_TASK DESCRIPTION_
Every entry below must be copied exactly, with nothing left out.

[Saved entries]
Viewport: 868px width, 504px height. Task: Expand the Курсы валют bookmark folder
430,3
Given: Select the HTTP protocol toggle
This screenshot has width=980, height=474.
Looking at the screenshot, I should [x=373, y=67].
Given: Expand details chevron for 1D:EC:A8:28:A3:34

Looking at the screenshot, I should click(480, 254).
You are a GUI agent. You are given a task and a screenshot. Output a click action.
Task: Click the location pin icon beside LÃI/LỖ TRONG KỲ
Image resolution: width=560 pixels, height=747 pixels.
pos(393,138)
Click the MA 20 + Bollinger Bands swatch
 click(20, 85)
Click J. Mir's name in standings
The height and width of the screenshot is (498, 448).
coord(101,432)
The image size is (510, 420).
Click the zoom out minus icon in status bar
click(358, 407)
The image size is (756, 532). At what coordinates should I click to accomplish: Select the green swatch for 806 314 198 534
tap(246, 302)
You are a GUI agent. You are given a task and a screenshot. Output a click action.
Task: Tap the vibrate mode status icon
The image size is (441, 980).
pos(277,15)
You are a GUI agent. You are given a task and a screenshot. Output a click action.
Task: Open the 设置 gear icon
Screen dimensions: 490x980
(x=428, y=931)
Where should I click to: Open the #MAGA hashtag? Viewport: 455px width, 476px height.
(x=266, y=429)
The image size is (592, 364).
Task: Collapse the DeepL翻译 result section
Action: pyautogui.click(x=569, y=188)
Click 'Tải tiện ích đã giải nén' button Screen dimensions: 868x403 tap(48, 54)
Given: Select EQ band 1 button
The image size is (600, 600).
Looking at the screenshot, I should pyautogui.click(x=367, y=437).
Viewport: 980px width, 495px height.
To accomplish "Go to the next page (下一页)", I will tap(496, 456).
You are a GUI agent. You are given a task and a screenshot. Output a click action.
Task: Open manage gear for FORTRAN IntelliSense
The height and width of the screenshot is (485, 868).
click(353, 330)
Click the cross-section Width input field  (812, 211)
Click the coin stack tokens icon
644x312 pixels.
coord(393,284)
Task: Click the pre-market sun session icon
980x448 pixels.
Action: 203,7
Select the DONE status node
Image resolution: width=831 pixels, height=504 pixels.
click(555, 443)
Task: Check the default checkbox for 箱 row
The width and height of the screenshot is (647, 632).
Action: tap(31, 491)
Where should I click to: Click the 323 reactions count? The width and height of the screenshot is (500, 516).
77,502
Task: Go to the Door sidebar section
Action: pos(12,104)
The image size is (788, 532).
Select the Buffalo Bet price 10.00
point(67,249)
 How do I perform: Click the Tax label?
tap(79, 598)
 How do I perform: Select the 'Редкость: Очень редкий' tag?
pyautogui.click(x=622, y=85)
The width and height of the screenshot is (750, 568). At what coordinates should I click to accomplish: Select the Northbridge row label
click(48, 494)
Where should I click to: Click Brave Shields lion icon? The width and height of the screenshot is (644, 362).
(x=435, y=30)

_WRITTEN ANSWER_
Viewport: 868px width, 504px height. Task: Expand the Курсы валют bookmark folder
430,3
Given: Select the HTTP protocol toggle
This screenshot has width=980, height=474.
Looking at the screenshot, I should [x=373, y=67].
Given: Expand details chevron for 1D:EC:A8:28:A3:34

Looking at the screenshot, I should click(480, 254).
You are a GUI agent. You are given a task and a screenshot. Output a click action.
Task: Click the location pin icon beside LÃI/LỖ TRONG KỲ
Image resolution: width=560 pixels, height=747 pixels.
pos(393,138)
Click the MA 20 + Bollinger Bands swatch
 click(20, 85)
Click J. Mir's name in standings
The height and width of the screenshot is (498, 448).
coord(101,432)
The image size is (510, 420).
Click the zoom out minus icon in status bar
click(358, 407)
The image size is (756, 532). At what coordinates should I click to accomplish: Select the green swatch for 806 314 198 534
tap(246, 302)
You are a GUI agent. You are given a task and a screenshot. Output a click action.
Task: Tap the vibrate mode status icon
The image size is (441, 980).
pos(277,15)
You are a GUI agent. You are given a task and a screenshot. Output a click action.
Task: Open the 设置 gear icon
Screen dimensions: 490x980
(x=428, y=931)
Where should I click to: Open the #MAGA hashtag? Viewport: 455px width, 476px height.
(x=266, y=429)
The image size is (592, 364).
Task: Collapse the DeepL翻译 result section
Action: pyautogui.click(x=569, y=188)
Click 'Tải tiện ích đã giải nén' button Screen dimensions: 868x403 tap(48, 54)
Given: Select EQ band 1 button
The image size is (600, 600).
Looking at the screenshot, I should pyautogui.click(x=367, y=437).
Viewport: 980px width, 495px height.
To accomplish "Go to the next page (下一页)", I will tap(496, 456).
You are a GUI agent. You are given a task and a screenshot. Output a click action.
Task: Open manage gear for FORTRAN IntelliSense
The height and width of the screenshot is (485, 868).
click(353, 330)
Click the cross-section Width input field  (812, 211)
Click the coin stack tokens icon
644x312 pixels.
coord(393,284)
Task: Click the pre-market sun session icon
980x448 pixels.
Action: 203,7
Select the DONE status node
Image resolution: width=831 pixels, height=504 pixels.
click(555, 443)
Task: Check the default checkbox for 箱 row
The width and height of the screenshot is (647, 632).
Action: tap(31, 491)
Where should I click to: Click the 323 reactions count? The width and height of the screenshot is (500, 516).
77,502
Task: Go to the Door sidebar section
Action: pos(12,104)
The image size is (788, 532).
Select the Buffalo Bet price 10.00
point(67,249)
 How do I perform: Click the Tax label?
tap(79, 598)
 How do I perform: Select the 'Редкость: Очень редкий' tag?
pyautogui.click(x=622, y=85)
The width and height of the screenshot is (750, 568). At what coordinates should I click to accomplish: Select the Northbridge row label
click(48, 494)
Where should I click to: Click Brave Shields lion icon? The width and height of the screenshot is (644, 362).
(x=435, y=30)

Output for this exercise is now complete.